В душе Айка вспыхнуло привычное раздражение.
– Я не буду избивать в кровь человека, который украл, просто потому что был голоден!
– Позволь спросить, чья шкура тебе дороже – преступников или твоя собственная? Твоего брата? Сестер? Ты подставляешь их под удар…
– Никого я не подставляю! – окончательно разозлился Айк. – Я все сделал правильно! Если магистрат это не устраивает, пусть сами берутся за плеть!
Глаза отца сверкнули, и Айк с трудом поборол желание зажмуриться в ожидании удара. Но Эдвард овладел собой – лишь на скулах от ярости проступили желваки.
– Ты понимаешь, что твой протест ничего не изменит? – холодно произнес он. – Ты ничем не поможешь этим людям, а вот нам нанесешь вред и немалый. Не мы определяем меру наказания, когда ты это усвоишь? Мы только исполнители и имеем право карать, но не миловать!
– Можно подумать, ты никогда не придерживаешь руку, наказывая! – парировал Айк, холодея от собственной наглости.
Эдвард вскинул брови, но удивление было явно деланным – скорее, гнев, замаскированный под удивление.
– Вот именно! И зря, поскольку тоже много раз получал нарекания от магистрата. Если еще и ты пойдешь по этой дорожке, нас обоих выкинут отсюда. И нам останется только сдохнуть с голоду!
Айк упрямо молчал, глядя в сторону. Эдвард отвернулся и начал растапливать камин.
– Сходи домой, проверь, все ли в порядке. И повзрослей уже наконец.
Айк развернулся и вышел из мастерской. С грохотом спустился по лестнице, сдернул с веревки, натянутой над плитой, еще влажный плащ и хлопнул дверью так, что весь дом содрогнулся.
Как он хотел все бросить!
Он чувствовал себя животным, запертым в слишком тесной клетке. Это далеко не новое для него ощущение с годами только усиливалось. Был лишь один способ хоть немного смягчить его.
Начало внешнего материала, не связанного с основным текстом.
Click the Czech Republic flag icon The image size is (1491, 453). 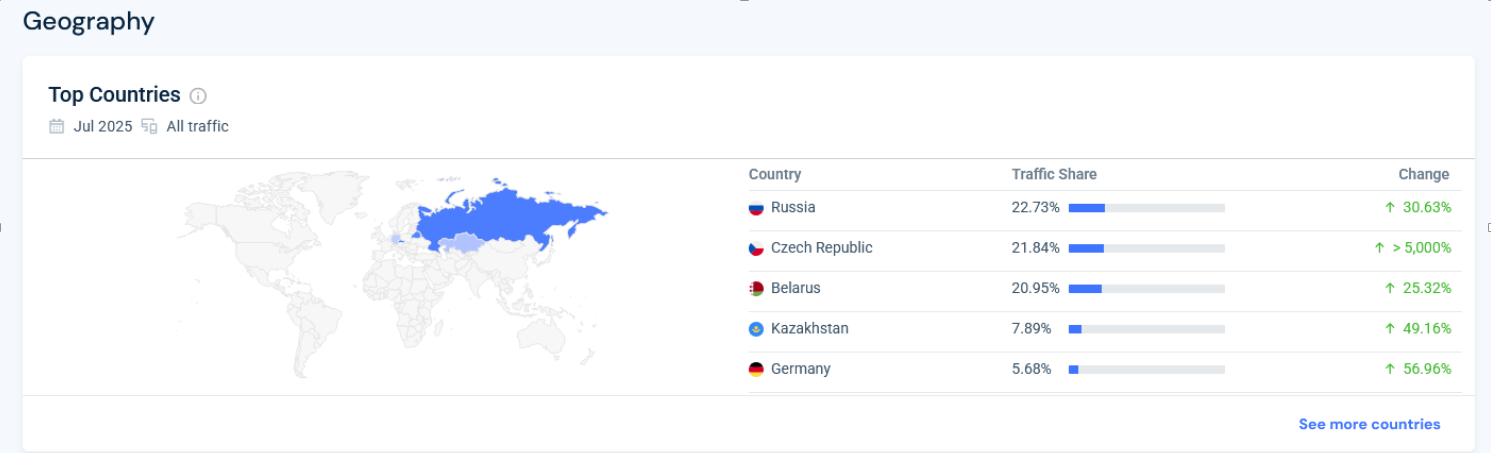pyautogui.click(x=756, y=248)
Ветер, не по-летнему холодный, заставлял ежиться. Редкие горожане шли, уныло глядя под ноги, втянув головы в плечи, а руки в рукава одежды, словно зимой. Все казалось одинаково серым – небо, дома, булыжник под ногами.
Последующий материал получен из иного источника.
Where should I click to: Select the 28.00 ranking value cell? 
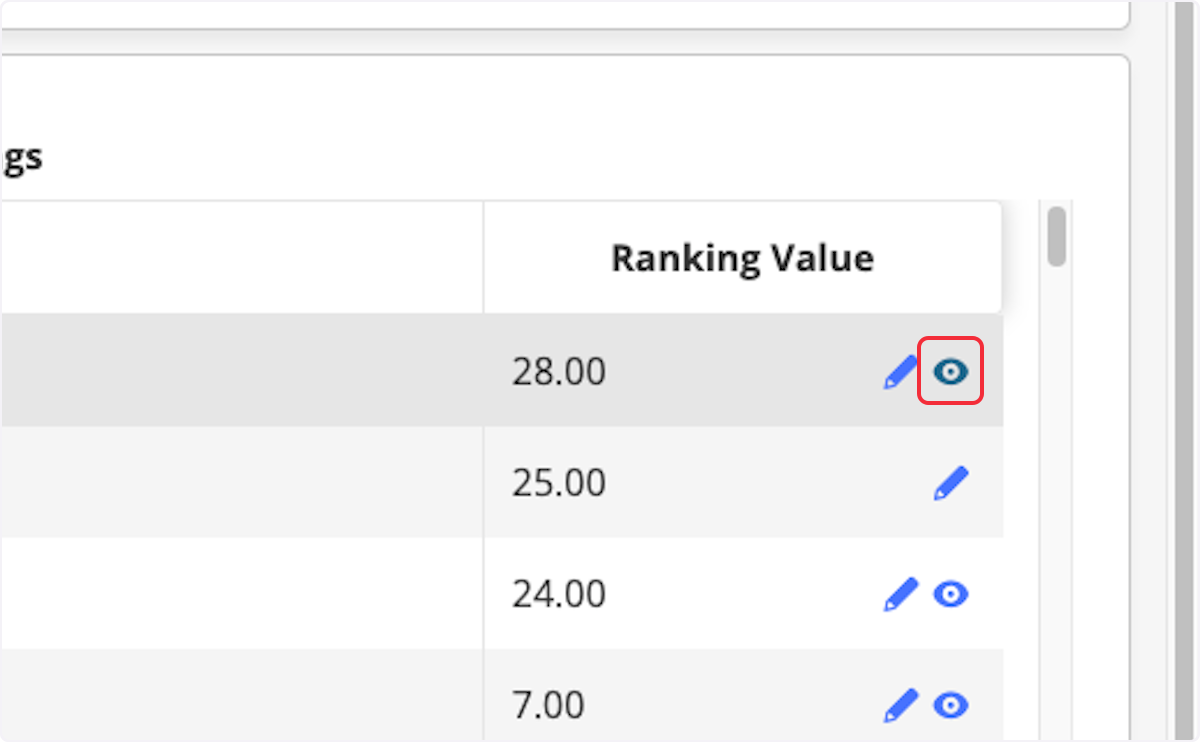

У городских ворот никого, даже охрана спряталась в свою будку. Айк вышел в поле и с облегчением устремил взгляд к высокой стене леса. Ветер сгибал ветви деревьев, заставляя листья повернуться серебристой изнанкой вверх, и лес приобрел непривычный зеленовато-стальной оттенок. Быстрая рябь пробегала по листве, точно по поверхности воды. Это было очень красиво.
Море, наверное, похоже на лес, подумал Айк, пересекая поле – и снова сердце пронзила острая тоска по морю, которого он никогда не видел.
Истрепанные ветром серо-свинцовые тучи с огромной скоростью неслись по пасмурному небу. Самые низкие и темные клочья угрожали дождем, но он по какому-то капризу природы все не начинался.
Айк постоял немного, любуясь буйством стихии, потом надвинул поглубже капюшон плаща и вошел в лес.
Здесь тоже было неспокойно. Деревья скрипели и стонали, кроны бешено раскачивались под порывами ветра.
Мох пропитался водой, под сапогами хлюпало. Айк привычно пробирался сквозь непролазную с виду чащу, перепрыгивал через ямы, преодолевал овраги и завалы. Обычно здесь было полно комаров, но сегодня ветер и холод загнали летучую дрянь глубоко в траву.
Деревья росли густо, и в лесу даже днем царил угрюмый полумрак. Ржавые туши мобов казались притаившимися в кустах, навсегда окаменевшими животными.